=== Exercise ===
Copy everything from the line containing "Choose the felt-covered puppet radio button" down to the end of the records, and leave the pictures out.

=== Supplied records ===
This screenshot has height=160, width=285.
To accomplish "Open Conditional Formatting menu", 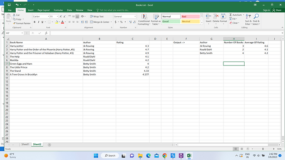I will click(x=144, y=20).

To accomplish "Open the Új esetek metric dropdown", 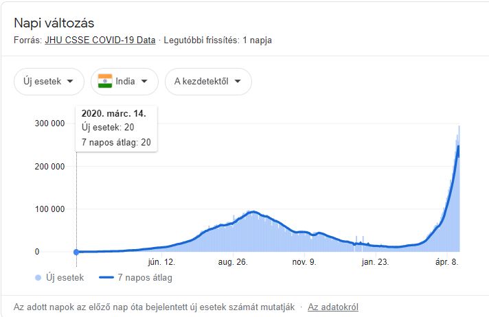I will pyautogui.click(x=48, y=82).
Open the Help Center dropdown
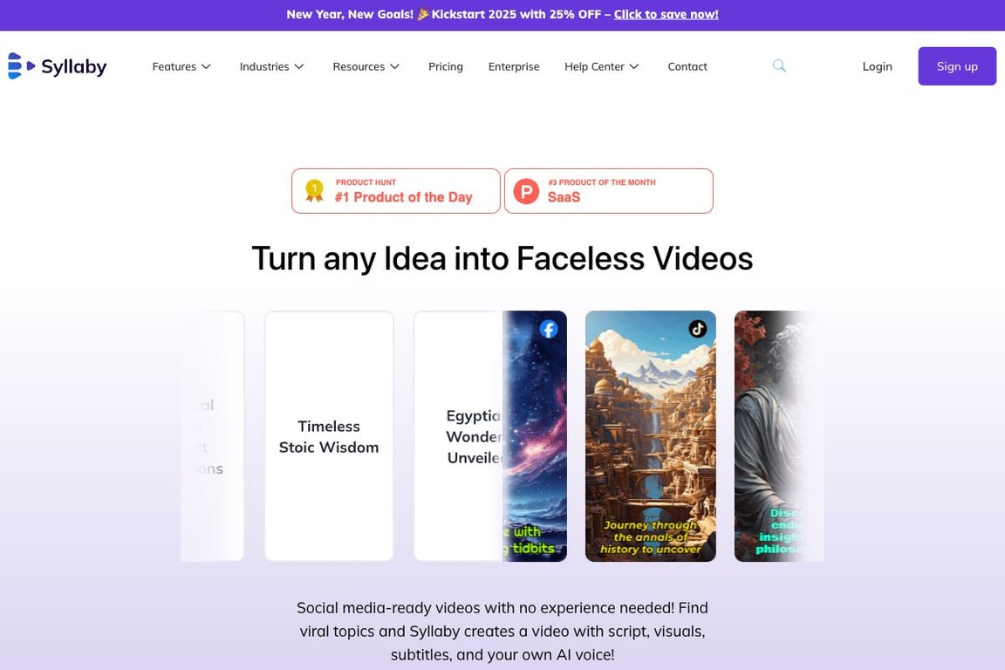This screenshot has height=670, width=1005. tap(602, 66)
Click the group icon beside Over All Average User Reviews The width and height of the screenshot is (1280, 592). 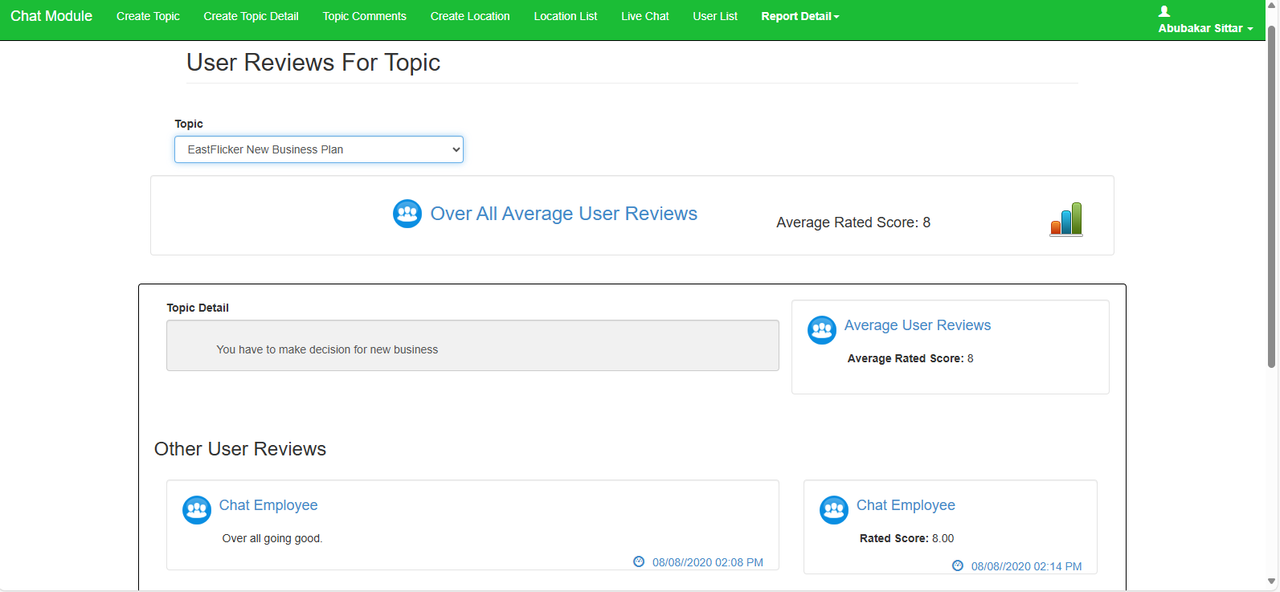click(407, 214)
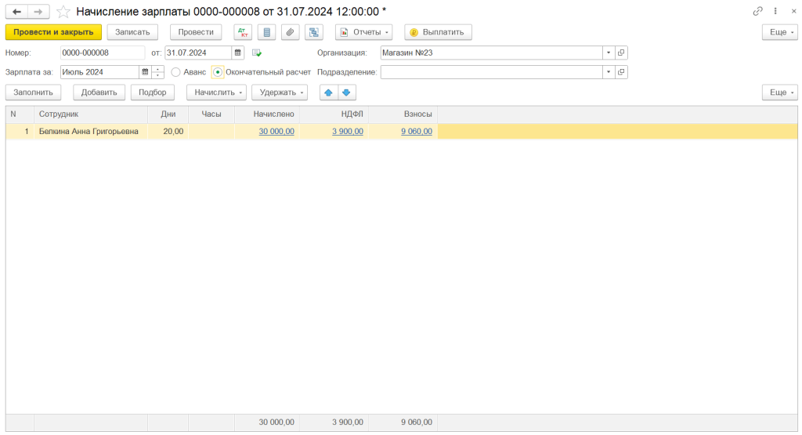
Task: Expand the Подразделение dropdown list
Action: coord(608,72)
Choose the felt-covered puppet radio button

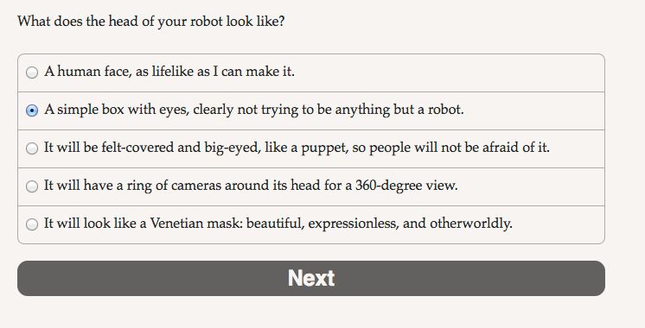32,148
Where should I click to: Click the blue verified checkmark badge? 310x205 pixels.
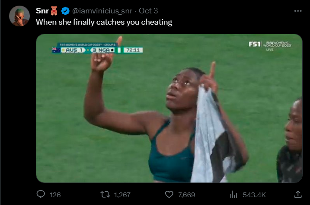point(65,11)
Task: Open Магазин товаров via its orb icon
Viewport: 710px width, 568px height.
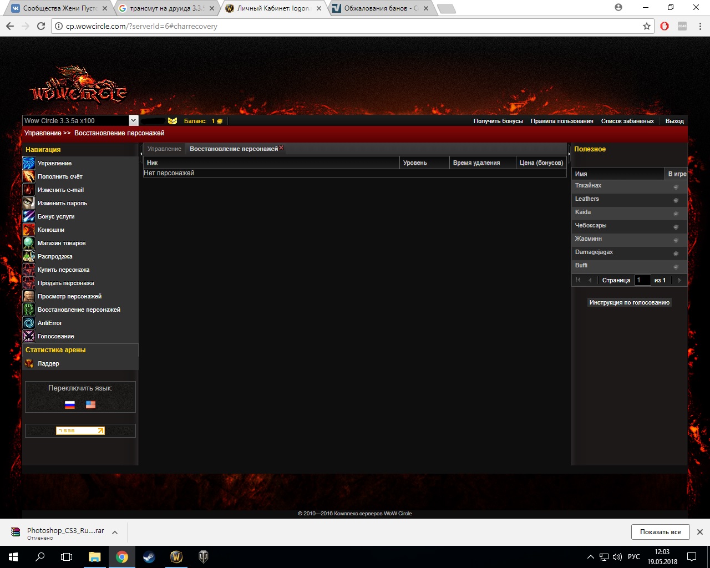Action: click(29, 243)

=== Reply to the task ===
Choose the felt-covered puppet radio button

32,148
Where should I click to: Click the blue verified checkmark badge? 310x205 pixels.
point(65,11)
Task: Open Магазин товаров via its orb icon
Viewport: 710px width, 568px height.
Action: click(29, 243)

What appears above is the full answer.